Interface element records:
☆ ☆ ☆
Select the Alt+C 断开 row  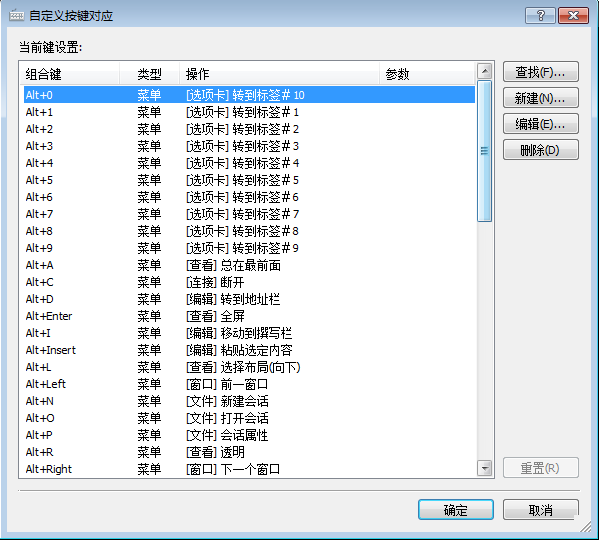point(249,282)
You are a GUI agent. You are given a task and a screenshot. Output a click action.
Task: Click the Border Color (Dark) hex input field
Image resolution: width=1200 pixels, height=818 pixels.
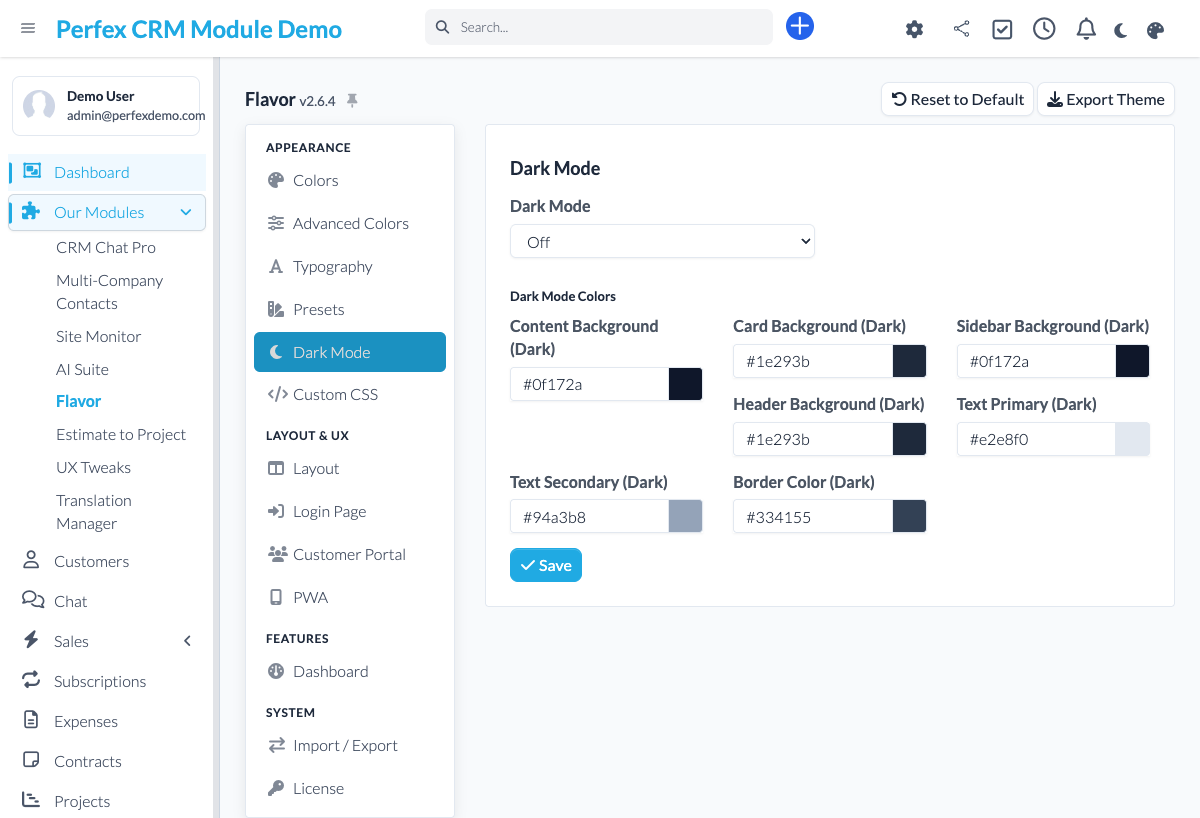[812, 517]
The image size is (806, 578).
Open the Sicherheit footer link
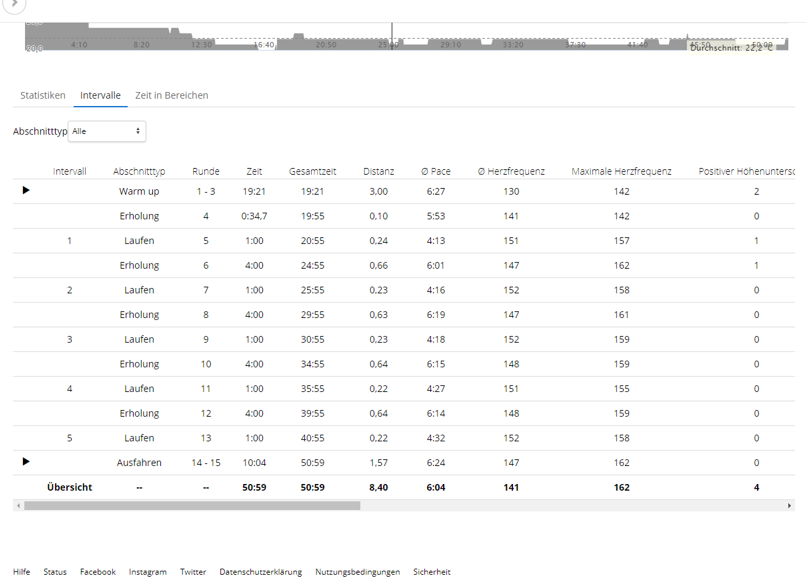coord(431,572)
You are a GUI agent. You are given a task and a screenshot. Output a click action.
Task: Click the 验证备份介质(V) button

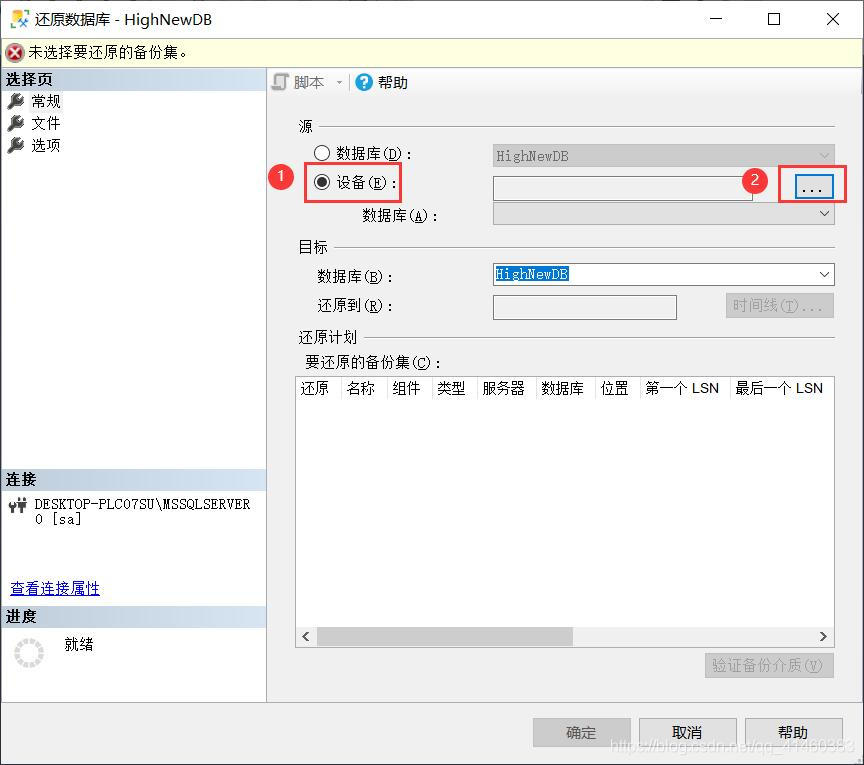coord(768,665)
☆ ☆ ☆
Written instruction:
Switch "footer link" to "bottom link" in the lines from the one containing "The image size is (806, 578)." through the last line, both included. Give those lines back otherwise unchanged and leave out the pictures.

Reply:
The image size is (806, 578).
Open the Sicherheit bottom link
coord(431,572)
You are a GUI agent. You are given a task and a screenshot. Output a click action.
Task: Click the 验证备份介质(V) button

coord(768,665)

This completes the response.